PROBLEM TO SOLVE: In the material below, the required lines run from the one containing "Open notifications bell icon" through the one containing "Task: Export the hub status". Copy those lines exactly, ends included, and nothing else.
=======
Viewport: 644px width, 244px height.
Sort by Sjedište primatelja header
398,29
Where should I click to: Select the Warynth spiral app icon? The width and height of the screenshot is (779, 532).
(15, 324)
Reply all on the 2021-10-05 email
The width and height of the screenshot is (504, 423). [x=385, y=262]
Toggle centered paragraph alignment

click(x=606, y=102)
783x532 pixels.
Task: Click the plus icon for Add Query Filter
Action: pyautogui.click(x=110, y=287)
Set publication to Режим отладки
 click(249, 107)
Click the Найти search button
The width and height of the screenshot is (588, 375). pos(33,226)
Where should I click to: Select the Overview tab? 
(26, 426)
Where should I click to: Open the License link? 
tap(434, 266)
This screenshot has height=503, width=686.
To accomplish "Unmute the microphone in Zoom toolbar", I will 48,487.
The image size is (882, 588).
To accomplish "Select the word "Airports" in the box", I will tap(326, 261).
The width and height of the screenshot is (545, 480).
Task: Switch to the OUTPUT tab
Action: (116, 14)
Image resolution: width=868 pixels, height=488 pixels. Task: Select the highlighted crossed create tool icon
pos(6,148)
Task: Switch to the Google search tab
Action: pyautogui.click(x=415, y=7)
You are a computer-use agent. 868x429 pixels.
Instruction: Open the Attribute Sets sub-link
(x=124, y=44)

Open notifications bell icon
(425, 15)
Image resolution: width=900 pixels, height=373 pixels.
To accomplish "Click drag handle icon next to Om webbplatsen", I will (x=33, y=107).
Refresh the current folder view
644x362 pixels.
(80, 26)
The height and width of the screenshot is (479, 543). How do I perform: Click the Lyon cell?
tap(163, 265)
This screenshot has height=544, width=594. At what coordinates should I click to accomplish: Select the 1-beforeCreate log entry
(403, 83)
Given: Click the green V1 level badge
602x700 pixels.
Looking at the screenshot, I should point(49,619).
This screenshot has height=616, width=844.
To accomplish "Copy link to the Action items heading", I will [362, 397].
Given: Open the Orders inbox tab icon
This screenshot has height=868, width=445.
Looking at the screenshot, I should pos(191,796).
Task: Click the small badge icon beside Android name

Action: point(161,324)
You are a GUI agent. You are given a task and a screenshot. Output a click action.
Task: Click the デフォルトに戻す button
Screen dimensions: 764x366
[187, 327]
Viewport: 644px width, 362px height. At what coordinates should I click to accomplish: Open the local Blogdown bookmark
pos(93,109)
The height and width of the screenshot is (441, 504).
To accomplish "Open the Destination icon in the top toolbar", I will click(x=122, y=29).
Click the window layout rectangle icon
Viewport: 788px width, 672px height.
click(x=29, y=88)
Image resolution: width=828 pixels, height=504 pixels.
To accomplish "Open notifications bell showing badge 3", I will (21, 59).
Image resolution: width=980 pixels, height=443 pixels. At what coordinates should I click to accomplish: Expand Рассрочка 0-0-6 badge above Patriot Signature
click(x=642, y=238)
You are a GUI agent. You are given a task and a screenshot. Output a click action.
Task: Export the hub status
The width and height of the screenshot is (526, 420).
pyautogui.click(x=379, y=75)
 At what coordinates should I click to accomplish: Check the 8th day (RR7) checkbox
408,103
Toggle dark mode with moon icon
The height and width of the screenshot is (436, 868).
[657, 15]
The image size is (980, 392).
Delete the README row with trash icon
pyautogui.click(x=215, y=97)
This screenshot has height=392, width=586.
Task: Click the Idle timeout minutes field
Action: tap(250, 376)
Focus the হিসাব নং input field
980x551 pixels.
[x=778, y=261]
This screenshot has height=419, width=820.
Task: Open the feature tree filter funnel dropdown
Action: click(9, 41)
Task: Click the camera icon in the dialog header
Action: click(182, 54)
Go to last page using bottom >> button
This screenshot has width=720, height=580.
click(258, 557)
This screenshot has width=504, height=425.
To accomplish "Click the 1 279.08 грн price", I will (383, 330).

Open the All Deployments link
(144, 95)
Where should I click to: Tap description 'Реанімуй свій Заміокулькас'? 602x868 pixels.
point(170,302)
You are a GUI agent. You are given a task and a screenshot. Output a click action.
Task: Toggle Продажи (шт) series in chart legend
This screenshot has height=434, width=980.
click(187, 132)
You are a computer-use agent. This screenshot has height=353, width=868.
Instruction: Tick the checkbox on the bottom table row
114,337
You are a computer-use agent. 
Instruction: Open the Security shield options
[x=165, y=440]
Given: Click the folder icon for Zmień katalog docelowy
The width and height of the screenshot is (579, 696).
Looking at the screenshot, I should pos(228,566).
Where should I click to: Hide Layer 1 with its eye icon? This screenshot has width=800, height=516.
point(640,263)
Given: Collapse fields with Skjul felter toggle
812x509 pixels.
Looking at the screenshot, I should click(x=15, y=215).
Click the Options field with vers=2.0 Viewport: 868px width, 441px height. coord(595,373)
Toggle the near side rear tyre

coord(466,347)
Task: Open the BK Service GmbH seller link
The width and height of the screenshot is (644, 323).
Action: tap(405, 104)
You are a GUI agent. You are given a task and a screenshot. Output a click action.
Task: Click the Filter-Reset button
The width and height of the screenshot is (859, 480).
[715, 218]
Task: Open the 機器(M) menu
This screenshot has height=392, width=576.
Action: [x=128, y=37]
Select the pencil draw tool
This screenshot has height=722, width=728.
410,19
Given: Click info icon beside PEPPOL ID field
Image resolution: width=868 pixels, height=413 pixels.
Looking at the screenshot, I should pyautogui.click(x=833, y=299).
=======
ANSWER BOX:
Open notifications bell icon
(425, 15)
Image resolution: width=900 pixels, height=373 pixels.
To accomplish "Click drag handle icon next to Om webbplatsen", I will (x=33, y=107).
Refresh the current folder view
644x362 pixels.
(80, 26)
The height and width of the screenshot is (479, 543). How do I perform: Click the Lyon cell?
tap(163, 265)
This screenshot has height=544, width=594. At what coordinates should I click to accomplish: Select the 1-beforeCreate log entry
(403, 83)
Given: Click the green V1 level badge
602x700 pixels.
Looking at the screenshot, I should point(49,619).
This screenshot has height=616, width=844.
To accomplish "Copy link to the Action items heading", I will [362, 397].
Given: Open the Orders inbox tab icon
This screenshot has height=868, width=445.
Looking at the screenshot, I should pos(191,796).
Task: Click the small badge icon beside Android name

Action: point(161,324)
You are a GUI agent. You are given a task and a screenshot. Output a click action.
Task: Click the デフォルトに戻す button
Screen dimensions: 764x366
[187, 327]
Viewport: 644px width, 362px height. At what coordinates should I click to accomplish: Open the local Blogdown bookmark
pos(93,109)
The height and width of the screenshot is (441, 504).
To accomplish "Open the Destination icon in the top toolbar", I will click(x=122, y=29).
Click the window layout rectangle icon
Viewport: 788px width, 672px height.
click(x=29, y=88)
Image resolution: width=828 pixels, height=504 pixels.
To accomplish "Open notifications bell showing badge 3", I will (21, 59).
Image resolution: width=980 pixels, height=443 pixels. At what coordinates should I click to accomplish: Expand Рассрочка 0-0-6 badge above Patriot Signature
click(x=642, y=238)
You are a GUI agent. You are given a task and a screenshot. Output a click action.
Task: Export the hub status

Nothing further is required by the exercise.